Whether that actually translates into open hostility though is another thing entirely.
Nukes for sale?
Whilst ramping up military forces against Iraq, all levels of the Bush administration have repeatedly said the U.S. has no plans or intention to invade North Korea.
Indeed, administration officials have even reportedly been banned from calling the situation with North Korea a "crisis" -- the c-word, it seems, might distract attention from the looming showdown with Iraq.
Defense Secretary Donald Rumsfeld has said the United States armed forces are perfectly capable of fighting two wars simultaneously.
The overriding message though is quite clearly that they would rather not have to.
What troubles the Bush administration especially, however, is North Korea's demonstrated willingness to sell arms to anyone with the cash to pay for them.
If North Korea is allowed to become a nuclear weapons state, the fear is Pyongyang might open shop to sell a bomb or two to groups such as al Qaeda willing to cough up the money.
Although there is no indication Osama bin Laden has ever had any connection with North Korea, the theory that a regime desperate for ready money and a well-funded terrorist group might get together is, perhaps, not overly far-fetched.
According to the CIA, the North is thought to have extracted enough plutonium to make one or two nuclear bombs.
That, U.S. officials say, does not overly concern the administration.
The facility at Yongbyon that produced that plutonium was shut down under a 1994 deal with the United States -- a deal which, it has since become apparent, only just managed to avoid military confrontation.

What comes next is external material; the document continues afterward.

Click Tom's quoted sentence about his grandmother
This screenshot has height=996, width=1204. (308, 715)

Now though, North Korea says it needs to restart the Yongbyon reactor.
The reason being, it says, is that it needs the electricity after the U.S. suspended fuel oil shipments in retaliation for the North's nuclear "admission."

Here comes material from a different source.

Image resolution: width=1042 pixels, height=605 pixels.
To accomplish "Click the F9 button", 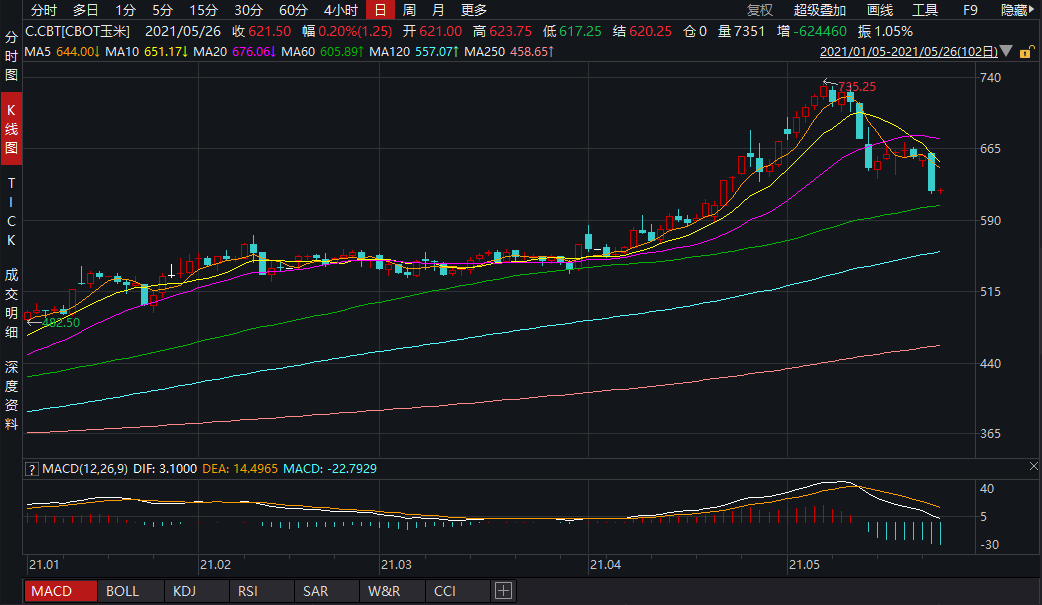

That claim is disputed by several nuclear experts and the IAEA itself, which says that the amount of power the plant is capable of generating is "irrelevant".
Yongbyon is, however, capable of producing plutonium -- Washington knows that, and North Korea knows that the Americans know.
Hence the rector is Pyongyang's major trump card.
If it is restarted, Yongbyon could begin producing plutonium within weeks -- enough, experts say, for 10-15 bombs a year, possibly more.
If that happens, the fear is other countries in the region -- namely Japan and South Korea -- might then feel obliged to "go nuclear", sparking a dangerous East Asian arms race.
On top of that, U.S. analysts believe North Korea could, within the next decade or so, roll out a ballistic missile capable of delivering a nuclear payload to the United States.
The Bush administration though insists that it will not be blackmailed.
The big mistake of the Clinton administration, they say, was the 1994 deal, which effectively paid the North not to develop nuclear weapons -- something which they then went ahead and did anyway.
That "mistake" won't be made again, U.S. officials say.
This still leaves the question of whether North Korea does indeed have a working nuclear bomb.
Without hard evidence, most of what we know about North Korea's nuclear program is educated conjecture.
Intelligence officials in the U.S. say almost all of the North's nuclear research, manufacturing and testing facilities have been built deep underground, away from the prying eyes of U.S. spy satellites.
When dealing with a country that guards its secrets so jealously, the possibility remains that the only way we'll know for sure whether North Korea has a working bomb is when it's already too late.